He faced her again, moving very slowly. His cheeks were wet, but his lips were drawn back in a grimace of agonised resentment. She drew back in dismay, not understanding what she had done.
‘Tell me,’ she faltered, as he began to walk away. She moved after him quickly.
‘Leave me alone,’ he shouted; but she still followed.
‘What have I done?’ she implored.
He stopped, and gazed at her in stupefaction as she drew level.
‘What have you done?’ A breathless moan left his lips. He moved a step closer, his face darkened by the blood rising in it. ‘Killed him … killed him, d’you hear?’ He broke off, seized by the most frightful bewilderment. ‘God forgive me.’
Theresa felt herself swaying. Panic was tightening in her chest, squeezing out her breath.
‘He was murdered,’ she stammered. ‘You said so …’
‘Yes, I said so,’ he repeated with frenzied eagerness.
Shock hit her like a falling wall, hurtling down on her. Either she or the whole world was disintegrating. Beyond any doubt she knew that he had killed himself. She wanted to scream, to run away and get out of herself, but she was rooted, held in suspension. She had no idea how long she stood there. At last she heard a voice coming from somewhere else; a thin wild voice; hers.

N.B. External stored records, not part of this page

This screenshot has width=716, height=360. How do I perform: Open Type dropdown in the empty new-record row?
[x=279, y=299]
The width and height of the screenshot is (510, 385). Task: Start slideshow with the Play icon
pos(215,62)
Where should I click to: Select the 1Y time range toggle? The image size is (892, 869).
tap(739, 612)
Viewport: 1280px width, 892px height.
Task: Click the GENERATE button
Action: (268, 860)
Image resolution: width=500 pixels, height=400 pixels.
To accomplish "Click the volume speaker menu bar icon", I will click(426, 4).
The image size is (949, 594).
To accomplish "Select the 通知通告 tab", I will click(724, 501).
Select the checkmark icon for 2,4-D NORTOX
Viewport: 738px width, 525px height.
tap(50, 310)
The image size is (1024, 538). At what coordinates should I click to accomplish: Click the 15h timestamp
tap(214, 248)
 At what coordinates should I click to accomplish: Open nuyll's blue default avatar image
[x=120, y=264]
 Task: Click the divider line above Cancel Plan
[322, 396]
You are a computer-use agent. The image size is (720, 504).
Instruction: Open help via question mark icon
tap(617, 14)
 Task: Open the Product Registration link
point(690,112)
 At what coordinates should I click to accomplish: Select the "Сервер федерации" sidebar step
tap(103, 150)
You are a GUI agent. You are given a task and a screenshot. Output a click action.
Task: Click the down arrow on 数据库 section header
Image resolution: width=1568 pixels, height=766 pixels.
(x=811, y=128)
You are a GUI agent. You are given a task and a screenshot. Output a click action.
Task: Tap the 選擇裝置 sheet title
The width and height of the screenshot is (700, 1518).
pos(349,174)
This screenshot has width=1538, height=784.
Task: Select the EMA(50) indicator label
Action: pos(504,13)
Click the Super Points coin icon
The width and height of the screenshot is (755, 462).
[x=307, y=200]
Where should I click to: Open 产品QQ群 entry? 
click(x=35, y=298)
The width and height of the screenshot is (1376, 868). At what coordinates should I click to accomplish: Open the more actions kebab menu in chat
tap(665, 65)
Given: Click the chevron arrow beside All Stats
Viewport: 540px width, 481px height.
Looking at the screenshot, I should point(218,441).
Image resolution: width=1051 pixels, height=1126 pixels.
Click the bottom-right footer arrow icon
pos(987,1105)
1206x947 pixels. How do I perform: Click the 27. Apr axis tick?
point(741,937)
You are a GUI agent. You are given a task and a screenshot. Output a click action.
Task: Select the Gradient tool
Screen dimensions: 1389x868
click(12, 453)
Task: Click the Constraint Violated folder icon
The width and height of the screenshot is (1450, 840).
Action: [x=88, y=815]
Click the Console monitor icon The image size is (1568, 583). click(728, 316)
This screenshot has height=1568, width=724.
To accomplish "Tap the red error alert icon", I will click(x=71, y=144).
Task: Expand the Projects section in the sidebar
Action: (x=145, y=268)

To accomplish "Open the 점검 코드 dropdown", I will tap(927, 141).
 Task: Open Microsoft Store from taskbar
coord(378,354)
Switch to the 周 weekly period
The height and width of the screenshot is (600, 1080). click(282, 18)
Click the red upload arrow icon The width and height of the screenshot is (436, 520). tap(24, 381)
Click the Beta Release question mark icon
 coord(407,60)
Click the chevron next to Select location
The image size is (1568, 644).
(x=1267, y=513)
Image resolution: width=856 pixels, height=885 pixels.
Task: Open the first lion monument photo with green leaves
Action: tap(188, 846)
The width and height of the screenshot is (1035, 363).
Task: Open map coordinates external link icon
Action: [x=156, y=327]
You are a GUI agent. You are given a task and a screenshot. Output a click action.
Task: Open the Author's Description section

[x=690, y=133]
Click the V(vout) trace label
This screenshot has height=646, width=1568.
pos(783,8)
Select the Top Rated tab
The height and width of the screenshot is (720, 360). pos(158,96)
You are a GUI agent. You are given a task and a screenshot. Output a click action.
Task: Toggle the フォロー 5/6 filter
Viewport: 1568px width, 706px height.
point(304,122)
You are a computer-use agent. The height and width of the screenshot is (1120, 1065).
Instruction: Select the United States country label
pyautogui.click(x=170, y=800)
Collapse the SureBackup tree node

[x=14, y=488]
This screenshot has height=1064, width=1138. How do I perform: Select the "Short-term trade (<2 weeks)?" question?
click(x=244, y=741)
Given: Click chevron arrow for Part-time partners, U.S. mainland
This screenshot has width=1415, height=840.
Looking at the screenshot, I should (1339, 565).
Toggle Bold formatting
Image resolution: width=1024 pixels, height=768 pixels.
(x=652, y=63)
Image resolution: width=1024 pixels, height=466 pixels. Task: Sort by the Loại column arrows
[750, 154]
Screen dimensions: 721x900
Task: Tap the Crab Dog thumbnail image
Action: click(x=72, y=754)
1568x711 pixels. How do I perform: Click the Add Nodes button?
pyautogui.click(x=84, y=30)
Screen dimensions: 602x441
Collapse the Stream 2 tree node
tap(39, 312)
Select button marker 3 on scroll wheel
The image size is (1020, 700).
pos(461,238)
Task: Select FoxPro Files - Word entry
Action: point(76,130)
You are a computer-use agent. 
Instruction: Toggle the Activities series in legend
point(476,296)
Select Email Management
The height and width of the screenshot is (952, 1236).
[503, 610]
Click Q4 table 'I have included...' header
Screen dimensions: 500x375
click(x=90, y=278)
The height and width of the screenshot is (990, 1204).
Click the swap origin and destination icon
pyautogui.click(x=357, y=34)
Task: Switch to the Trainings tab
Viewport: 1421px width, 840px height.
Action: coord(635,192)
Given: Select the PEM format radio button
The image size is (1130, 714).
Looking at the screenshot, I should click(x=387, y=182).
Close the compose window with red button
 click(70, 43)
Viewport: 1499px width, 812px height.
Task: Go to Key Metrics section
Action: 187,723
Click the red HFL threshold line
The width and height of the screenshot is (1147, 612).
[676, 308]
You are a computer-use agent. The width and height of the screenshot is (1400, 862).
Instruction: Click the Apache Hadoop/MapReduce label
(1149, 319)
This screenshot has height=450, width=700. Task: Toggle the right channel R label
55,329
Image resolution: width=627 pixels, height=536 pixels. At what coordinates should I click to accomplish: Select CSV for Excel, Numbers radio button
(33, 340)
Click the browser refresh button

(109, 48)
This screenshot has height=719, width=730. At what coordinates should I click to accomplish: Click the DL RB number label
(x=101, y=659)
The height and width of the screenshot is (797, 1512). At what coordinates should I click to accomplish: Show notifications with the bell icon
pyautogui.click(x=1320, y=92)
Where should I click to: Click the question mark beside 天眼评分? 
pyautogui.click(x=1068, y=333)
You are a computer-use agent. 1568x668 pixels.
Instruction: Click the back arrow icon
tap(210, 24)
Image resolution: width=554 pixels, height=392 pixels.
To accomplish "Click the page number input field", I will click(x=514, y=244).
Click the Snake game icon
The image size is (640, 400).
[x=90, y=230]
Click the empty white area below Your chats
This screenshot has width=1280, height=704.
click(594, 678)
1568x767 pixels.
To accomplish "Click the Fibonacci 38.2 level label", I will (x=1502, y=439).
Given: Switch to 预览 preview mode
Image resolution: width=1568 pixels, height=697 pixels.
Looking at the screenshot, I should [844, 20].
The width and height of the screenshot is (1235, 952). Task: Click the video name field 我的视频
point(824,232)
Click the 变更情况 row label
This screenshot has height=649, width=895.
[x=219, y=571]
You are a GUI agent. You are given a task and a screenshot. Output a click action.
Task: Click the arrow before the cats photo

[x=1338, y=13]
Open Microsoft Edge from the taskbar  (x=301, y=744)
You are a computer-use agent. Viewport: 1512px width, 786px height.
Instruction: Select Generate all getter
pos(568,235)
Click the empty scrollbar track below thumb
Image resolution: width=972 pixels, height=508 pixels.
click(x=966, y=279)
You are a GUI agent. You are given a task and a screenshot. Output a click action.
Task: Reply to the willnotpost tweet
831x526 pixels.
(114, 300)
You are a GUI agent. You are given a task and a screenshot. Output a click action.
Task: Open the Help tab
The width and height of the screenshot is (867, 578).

‘Don’t lie any more. I have to know.’
As if returning to herself, she took in the barrack square and the man standing in silence. Rage caught her by the throat. She grasped his arm with all her strength.
‘Tell me …You’ve got to tell me.’
As he pulled away, the watch was knocked from her other hand. He stared a moment, then bent down and closed his fingers round it.
‘Why?’ he moaned, ‘why did you show me that thing?’
His torment of remorse reached her through the cloud of her own distress.
‘It can’t matter to him what you tell me. Nothing can hurt him now.’ He gave her back the watch but still said nothing. She said gently: ‘Don’t be afraid.’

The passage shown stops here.